Bear Canyon Lake is not directly accessible by vehicle (there's no boat ramp), but there is vehicle access to two parking areas on the west side of the lake along Forest Road 89A. From either parking area, well marked and maintained trails lead down a steep slope, switchbacking about 1/4 mile down 150 vertical feet to the shoreline.
The areas near the parking lots tend to have more people enjoying the shore, so if you're looking for solitude, pick a direction and start walking. I headed south toward the head of the lake. The trail is easy to follow and gets plenty of traffic. Because the lake is in a fairly steep canyon, most of the trail is not on level ground, but on the steep slopes leading into the lake.

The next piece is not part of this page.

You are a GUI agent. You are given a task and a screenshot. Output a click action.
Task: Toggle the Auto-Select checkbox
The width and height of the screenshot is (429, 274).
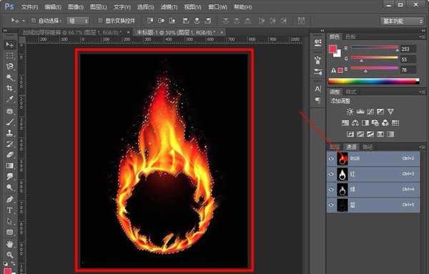(34, 21)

Despite the slope, the hiking is easy, with few obstacles and good footing. At the south end of the lake, the terrain flattens out and the trail passes through an open grassy meadow and the two drainages that feed the lake. Between the drainages is a beautiful point with a lone Aspen tree overlooking the lake. There are signs here indicating that camping is prohibited, though a couple of fire rings show that not everybody has always followed these rules. There's a spur trail here that leads up the hill to the south and a vehicle access point at the end of FR208.
From the head of the lake, the trail heads back north along the eastern shore, a similarly steep slope. After about a mile, the trail heads to the right around an inlet that opens the lake to its widest point . It continues from here to the dam, where another access trail leads up a closed road to the north. Cross the dam and head back down the shore to the trail you used to access the lake. A short climb back out of the canyon will have you at your car.
This lake tends to be busy on weekends in the summer. Weekdays or early/late season visits will be much more peaceful. Thankfully, the short, steep hike to the lake prevents the boombox and beer crowd.
If you're just in for a beautiful hike, this can be done in a little over an hour, or if you want to take it leisurely, bring a picnic and relax at the head of the lake or near the dam for a while. I took a few swimming breaks as the weather was great, and the water was clear and cool.